One peculiar thing about this Gujarati Poha is that it uses chopped green chilli instead of red chilli powder alongwith a hint of sugar and is served with a generous sqeeze of lime juice, freshly chopped coriander and sev/farsaan. This version is so popular that it is ofen served in Canteens and Street stalls and people love relishing it with tea and Khatti Chutney.
This is a No Onion Garlic Recipe, hence the moistness that usually comes from onions in a regular poha dish, here it comes from boiled potatoes. Some people prefer cooking diced potatoes and then adding it to poha, but keeping things simple we are making this dish with pre boiled potatoes.

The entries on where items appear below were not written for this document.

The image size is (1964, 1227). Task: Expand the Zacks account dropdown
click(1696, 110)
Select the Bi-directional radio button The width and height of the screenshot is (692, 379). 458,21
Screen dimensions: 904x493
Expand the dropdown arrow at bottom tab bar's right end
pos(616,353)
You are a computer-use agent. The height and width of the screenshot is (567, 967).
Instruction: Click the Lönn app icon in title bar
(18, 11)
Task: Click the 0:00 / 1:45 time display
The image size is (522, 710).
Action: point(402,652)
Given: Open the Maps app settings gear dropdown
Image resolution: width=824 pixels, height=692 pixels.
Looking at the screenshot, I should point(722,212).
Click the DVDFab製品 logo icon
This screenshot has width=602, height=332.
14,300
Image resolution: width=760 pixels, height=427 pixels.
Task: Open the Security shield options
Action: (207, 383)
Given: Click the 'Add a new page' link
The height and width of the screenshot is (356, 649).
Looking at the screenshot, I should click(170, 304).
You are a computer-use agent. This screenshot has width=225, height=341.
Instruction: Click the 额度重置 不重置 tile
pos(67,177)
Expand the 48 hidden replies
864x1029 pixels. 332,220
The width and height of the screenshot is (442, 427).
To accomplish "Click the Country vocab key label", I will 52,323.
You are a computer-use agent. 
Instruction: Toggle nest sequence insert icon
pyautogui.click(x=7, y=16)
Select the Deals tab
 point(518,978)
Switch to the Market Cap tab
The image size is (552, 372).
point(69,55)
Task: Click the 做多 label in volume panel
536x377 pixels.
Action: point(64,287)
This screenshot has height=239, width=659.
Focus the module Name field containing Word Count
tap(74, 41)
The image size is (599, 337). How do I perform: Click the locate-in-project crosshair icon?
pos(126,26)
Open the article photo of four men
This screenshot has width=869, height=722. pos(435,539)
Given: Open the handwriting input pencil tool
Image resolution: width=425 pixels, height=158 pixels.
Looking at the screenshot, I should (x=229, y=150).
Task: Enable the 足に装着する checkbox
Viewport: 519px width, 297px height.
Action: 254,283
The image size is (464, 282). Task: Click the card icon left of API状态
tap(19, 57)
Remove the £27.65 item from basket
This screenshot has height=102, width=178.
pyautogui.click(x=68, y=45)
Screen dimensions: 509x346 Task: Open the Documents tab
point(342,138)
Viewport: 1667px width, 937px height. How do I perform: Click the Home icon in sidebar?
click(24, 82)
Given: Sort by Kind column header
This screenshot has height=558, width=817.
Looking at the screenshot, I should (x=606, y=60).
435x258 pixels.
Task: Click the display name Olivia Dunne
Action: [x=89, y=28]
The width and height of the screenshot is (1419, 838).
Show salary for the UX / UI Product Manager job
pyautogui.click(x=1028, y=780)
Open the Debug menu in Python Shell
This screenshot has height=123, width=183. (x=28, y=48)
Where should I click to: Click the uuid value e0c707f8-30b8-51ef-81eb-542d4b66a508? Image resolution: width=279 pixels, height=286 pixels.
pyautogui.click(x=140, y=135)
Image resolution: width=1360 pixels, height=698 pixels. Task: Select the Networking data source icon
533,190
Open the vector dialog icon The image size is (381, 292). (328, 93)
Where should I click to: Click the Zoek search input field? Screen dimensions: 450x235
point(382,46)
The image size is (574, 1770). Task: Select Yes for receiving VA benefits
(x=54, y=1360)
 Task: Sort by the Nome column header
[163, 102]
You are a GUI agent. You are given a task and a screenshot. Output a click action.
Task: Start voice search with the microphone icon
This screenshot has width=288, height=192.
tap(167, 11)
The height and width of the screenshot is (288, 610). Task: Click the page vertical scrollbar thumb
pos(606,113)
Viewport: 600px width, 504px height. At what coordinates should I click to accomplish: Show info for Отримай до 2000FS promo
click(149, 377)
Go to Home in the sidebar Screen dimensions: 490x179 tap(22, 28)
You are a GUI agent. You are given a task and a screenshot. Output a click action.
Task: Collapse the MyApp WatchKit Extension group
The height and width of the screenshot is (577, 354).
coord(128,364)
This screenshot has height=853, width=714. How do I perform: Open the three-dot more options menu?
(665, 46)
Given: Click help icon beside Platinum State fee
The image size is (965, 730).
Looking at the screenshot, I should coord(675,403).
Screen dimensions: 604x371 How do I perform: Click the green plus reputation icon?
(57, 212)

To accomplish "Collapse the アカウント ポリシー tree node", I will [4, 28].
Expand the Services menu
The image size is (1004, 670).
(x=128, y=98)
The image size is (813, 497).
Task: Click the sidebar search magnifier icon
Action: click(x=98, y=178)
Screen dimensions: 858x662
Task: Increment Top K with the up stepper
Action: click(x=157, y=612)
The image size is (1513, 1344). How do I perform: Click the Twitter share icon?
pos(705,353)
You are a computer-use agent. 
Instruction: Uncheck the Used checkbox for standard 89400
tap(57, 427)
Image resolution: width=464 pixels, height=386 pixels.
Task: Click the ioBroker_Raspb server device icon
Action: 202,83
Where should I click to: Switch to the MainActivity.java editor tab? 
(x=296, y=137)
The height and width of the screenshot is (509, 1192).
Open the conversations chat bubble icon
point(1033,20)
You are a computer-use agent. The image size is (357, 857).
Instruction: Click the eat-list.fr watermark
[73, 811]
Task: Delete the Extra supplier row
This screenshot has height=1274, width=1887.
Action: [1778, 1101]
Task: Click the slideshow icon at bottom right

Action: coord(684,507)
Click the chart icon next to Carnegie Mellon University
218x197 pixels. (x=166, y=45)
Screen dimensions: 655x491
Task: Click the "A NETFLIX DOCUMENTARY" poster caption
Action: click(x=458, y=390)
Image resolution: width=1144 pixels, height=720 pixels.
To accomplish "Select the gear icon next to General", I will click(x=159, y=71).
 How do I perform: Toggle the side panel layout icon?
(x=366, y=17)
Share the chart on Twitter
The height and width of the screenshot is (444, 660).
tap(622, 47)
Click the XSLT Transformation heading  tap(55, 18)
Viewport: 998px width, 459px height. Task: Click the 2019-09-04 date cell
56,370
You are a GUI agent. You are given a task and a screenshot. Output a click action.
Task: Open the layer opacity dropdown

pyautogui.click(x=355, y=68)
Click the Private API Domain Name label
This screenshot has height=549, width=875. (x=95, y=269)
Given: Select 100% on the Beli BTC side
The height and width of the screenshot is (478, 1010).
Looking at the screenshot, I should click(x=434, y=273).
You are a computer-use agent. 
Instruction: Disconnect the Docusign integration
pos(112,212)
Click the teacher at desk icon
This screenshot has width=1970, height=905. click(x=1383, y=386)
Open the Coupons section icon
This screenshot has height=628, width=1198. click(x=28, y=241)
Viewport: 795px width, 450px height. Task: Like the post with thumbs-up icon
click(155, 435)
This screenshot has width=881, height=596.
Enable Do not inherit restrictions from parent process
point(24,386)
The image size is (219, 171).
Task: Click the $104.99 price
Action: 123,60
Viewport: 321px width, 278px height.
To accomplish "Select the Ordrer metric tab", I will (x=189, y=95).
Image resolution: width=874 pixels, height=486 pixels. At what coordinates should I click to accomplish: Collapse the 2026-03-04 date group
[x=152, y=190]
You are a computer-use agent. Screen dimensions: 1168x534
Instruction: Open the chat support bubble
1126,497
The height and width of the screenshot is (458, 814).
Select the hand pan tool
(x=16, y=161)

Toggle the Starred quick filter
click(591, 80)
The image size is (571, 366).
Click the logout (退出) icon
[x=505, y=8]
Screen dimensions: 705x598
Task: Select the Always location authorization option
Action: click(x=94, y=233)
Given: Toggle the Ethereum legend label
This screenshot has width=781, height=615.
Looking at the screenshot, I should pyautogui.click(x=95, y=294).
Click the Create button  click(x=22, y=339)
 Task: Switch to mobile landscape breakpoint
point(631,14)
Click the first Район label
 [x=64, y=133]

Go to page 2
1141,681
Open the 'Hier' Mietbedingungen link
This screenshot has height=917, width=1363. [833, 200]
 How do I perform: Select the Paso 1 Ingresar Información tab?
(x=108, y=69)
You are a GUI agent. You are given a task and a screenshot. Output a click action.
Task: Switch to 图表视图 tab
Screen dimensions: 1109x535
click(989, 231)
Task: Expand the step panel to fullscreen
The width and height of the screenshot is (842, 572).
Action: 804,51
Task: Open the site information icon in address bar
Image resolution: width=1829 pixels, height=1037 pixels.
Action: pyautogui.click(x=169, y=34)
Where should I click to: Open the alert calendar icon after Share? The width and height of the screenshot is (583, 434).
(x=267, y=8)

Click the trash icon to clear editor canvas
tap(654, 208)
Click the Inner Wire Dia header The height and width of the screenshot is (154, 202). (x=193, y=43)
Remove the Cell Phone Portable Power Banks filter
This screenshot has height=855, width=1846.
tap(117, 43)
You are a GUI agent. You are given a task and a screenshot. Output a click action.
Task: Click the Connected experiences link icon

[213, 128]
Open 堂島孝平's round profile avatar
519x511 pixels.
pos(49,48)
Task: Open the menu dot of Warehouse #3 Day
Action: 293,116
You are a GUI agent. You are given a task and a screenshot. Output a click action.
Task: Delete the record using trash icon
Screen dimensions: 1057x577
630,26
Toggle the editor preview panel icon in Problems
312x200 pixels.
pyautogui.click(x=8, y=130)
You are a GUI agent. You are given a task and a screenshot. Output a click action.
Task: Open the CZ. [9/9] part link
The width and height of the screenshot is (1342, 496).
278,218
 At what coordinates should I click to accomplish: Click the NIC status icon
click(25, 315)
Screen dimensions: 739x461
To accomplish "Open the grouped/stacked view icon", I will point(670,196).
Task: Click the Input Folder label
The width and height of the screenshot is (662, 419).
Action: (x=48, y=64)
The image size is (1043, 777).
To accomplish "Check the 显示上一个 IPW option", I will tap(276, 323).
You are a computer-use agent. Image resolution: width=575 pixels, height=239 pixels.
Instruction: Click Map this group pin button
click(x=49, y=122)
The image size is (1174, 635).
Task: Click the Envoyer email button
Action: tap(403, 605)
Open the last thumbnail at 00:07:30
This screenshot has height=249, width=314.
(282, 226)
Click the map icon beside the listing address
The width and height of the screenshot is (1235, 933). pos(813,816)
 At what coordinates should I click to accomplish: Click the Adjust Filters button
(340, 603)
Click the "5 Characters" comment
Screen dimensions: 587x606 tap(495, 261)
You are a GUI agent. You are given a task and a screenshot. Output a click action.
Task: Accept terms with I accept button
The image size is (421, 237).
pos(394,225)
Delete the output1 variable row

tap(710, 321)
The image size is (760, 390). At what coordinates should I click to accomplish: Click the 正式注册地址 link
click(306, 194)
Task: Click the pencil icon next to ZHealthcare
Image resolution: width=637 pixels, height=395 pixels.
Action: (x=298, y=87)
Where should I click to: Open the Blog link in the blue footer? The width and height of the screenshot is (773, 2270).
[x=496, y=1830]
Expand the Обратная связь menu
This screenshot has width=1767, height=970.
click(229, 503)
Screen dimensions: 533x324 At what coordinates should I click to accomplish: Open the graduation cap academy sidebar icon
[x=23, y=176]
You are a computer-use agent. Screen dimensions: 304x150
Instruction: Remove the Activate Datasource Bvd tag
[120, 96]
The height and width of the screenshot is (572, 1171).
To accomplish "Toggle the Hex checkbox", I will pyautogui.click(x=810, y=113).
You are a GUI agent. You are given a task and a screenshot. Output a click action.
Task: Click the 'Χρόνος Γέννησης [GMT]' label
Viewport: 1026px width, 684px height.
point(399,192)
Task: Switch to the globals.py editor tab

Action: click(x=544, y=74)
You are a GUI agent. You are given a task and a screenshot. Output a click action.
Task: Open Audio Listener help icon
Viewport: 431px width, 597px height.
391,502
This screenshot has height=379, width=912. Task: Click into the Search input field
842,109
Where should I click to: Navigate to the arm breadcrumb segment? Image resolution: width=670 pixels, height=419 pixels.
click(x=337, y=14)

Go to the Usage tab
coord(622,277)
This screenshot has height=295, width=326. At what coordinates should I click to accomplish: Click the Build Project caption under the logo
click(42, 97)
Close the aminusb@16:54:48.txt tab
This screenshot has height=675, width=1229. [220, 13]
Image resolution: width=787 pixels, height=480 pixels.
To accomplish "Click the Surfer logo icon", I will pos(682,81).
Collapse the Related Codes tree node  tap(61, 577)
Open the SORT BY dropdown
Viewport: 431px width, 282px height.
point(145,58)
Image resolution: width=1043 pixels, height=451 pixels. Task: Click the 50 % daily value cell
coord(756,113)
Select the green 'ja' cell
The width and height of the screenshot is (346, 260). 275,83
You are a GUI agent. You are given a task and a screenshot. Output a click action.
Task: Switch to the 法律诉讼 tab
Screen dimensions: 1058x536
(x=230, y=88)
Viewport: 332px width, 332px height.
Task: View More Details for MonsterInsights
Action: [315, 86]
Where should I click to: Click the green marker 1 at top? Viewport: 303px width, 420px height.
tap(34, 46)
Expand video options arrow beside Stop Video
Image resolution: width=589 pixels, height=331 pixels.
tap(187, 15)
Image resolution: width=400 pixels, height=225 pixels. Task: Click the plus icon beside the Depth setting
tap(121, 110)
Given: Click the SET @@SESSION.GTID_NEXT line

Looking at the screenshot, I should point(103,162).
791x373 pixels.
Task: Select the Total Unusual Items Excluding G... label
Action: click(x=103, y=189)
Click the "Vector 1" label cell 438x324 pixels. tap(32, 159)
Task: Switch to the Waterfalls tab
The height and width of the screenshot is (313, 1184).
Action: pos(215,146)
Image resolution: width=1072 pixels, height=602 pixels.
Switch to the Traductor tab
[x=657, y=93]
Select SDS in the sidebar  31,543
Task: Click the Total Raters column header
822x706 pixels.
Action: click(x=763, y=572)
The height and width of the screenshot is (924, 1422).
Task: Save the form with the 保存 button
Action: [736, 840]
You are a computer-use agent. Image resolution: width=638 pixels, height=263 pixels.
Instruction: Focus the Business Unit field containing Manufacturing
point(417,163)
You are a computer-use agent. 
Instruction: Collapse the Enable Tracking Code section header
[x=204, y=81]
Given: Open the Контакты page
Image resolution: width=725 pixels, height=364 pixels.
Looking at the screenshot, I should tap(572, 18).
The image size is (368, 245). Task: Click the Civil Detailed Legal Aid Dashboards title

This speeds up the process as you can boil potatoes a day before and use it next morning to make this wonderful breakfast bowl.
Poha is an all time favorite dish of many as it is easy to cook and makes mornings easier. That is why probably it is the most sought after Breakfast for rushed mornings. Having Poha regularly can also prevents you from Iron deficiency as every 100 gms. of raw poha contains about 25 mg. of Iron.
There are enormous ways to cook Poha like the Banarsi Choora Matar from Uttar Pradesh & Bihar that is especially made in winters with seasonal peas and tomatoes. Indori Poha from Jharkhand is cooked with lots of onion, chilli and peanuts hence it has a wonderful crunch in every bite. One can also make Poha Pulao for Main Course with assorted veggies, ginger, garlic and freshly pounded spices. Besides these savory dishes Poha Kheer or Payasam is a rich and drooling Dessert that one can make instantly with much of preparations. We also share recipe of amazing Farsaan with Poha I.e. Poha Namkeen that makes a crisp and drooling snack for Tea Time.